WHAT IS REQUIRED
Can you output, unchanged, every line of the records from the one containing "Task: Select the Lozinka password field" down to the end of the records?

[Dataset records]
######
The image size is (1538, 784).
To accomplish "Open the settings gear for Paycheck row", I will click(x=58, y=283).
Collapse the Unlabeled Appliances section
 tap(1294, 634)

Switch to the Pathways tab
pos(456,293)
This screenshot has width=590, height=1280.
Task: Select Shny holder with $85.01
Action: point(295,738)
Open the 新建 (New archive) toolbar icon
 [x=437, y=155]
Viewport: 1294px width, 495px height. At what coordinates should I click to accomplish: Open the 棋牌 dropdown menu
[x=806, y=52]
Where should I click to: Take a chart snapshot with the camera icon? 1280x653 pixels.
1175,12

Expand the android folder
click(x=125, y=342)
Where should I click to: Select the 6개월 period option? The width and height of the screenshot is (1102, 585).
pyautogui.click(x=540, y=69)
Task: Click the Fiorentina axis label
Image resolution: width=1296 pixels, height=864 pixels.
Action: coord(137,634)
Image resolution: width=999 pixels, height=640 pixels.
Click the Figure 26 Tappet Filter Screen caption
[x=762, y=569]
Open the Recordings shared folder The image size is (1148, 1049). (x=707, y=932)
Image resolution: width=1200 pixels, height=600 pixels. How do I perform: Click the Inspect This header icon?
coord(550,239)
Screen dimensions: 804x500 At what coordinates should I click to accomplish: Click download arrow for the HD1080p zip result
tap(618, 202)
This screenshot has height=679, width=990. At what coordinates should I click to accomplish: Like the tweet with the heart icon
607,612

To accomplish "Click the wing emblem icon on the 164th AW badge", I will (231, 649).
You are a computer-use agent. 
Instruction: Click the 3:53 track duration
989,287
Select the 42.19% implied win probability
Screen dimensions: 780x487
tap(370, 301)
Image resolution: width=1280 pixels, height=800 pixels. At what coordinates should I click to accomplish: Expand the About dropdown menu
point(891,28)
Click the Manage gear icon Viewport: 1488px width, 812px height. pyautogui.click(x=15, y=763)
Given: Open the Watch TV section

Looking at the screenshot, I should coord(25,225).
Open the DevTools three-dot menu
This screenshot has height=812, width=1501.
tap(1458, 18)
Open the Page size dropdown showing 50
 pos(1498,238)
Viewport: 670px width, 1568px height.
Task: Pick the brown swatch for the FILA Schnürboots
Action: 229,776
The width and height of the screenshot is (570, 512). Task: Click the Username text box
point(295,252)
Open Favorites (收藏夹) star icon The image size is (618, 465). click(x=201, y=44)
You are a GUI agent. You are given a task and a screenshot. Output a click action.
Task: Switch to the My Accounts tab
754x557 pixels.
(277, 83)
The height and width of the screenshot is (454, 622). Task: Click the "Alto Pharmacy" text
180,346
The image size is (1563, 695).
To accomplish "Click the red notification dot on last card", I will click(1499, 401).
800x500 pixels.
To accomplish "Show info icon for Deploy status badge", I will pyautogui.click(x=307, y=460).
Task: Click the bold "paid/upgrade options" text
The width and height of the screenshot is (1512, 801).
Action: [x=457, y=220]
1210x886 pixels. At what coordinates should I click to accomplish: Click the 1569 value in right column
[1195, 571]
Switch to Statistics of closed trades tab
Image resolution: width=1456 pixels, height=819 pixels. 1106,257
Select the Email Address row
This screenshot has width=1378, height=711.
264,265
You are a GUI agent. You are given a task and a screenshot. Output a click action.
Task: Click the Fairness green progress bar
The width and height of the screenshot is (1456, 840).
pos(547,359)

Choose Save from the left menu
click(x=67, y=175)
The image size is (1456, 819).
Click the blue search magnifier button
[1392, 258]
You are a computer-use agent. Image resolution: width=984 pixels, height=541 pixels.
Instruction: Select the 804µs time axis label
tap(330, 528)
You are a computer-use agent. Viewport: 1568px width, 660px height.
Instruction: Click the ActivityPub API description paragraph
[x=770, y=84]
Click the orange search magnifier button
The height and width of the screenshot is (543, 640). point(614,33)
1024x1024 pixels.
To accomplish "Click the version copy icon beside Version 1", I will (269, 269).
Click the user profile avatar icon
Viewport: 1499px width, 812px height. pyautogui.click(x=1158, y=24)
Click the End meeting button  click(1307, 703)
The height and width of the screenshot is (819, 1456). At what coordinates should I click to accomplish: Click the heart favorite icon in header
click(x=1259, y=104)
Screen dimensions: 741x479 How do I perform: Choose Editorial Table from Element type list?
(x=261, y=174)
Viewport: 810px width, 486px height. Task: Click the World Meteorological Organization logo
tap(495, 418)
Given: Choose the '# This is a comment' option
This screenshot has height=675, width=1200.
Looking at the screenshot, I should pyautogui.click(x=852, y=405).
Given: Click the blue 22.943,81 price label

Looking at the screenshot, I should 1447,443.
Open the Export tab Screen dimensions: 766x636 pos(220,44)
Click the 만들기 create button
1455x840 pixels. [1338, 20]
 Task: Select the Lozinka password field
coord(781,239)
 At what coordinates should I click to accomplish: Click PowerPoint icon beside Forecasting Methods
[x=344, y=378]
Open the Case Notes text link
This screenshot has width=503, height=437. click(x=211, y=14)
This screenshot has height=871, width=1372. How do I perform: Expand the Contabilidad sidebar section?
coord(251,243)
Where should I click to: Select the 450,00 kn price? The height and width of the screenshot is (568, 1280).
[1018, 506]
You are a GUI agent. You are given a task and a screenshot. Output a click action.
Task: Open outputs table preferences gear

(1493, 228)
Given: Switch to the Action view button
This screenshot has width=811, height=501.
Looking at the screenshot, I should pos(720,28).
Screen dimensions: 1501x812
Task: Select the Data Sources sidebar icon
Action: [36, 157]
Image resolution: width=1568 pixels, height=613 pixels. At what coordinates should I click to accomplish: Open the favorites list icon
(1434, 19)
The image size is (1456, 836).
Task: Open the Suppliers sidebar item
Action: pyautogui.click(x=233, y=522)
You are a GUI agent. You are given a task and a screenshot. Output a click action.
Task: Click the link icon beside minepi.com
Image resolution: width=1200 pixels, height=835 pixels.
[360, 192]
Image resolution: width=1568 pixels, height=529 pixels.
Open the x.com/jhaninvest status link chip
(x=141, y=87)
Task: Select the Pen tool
######
WRITTEN ANSWER
 Task: Select the Lozinka password field
coord(781,239)
 At what coordinates should I click to accomplish: Click PowerPoint icon beside Forecasting Methods
[x=344, y=378]
Open the Case Notes text link
This screenshot has width=503, height=437. click(x=211, y=14)
This screenshot has height=871, width=1372. How do I perform: Expand the Contabilidad sidebar section?
coord(251,243)
Where should I click to: Select the 450,00 kn price? The height and width of the screenshot is (568, 1280).
[1018, 506]
You are a GUI agent. You are given a task and a screenshot. Output a click action.
Task: Open outputs table preferences gear

(1493, 228)
Given: Switch to the Action view button
This screenshot has width=811, height=501.
Looking at the screenshot, I should pos(720,28).
Screen dimensions: 1501x812
Task: Select the Data Sources sidebar icon
Action: [36, 157]
Image resolution: width=1568 pixels, height=613 pixels. At what coordinates should I click to accomplish: Open the favorites list icon
(1434, 19)
The image size is (1456, 836).
Task: Open the Suppliers sidebar item
Action: pyautogui.click(x=233, y=522)
You are a GUI agent. You are given a task and a screenshot. Output a click action.
Task: Click the link icon beside minepi.com
Image resolution: width=1200 pixels, height=835 pixels.
[360, 192]
Image resolution: width=1568 pixels, height=529 pixels.
Open the x.com/jhaninvest status link chip
(x=141, y=87)
Task: Select the Pen tool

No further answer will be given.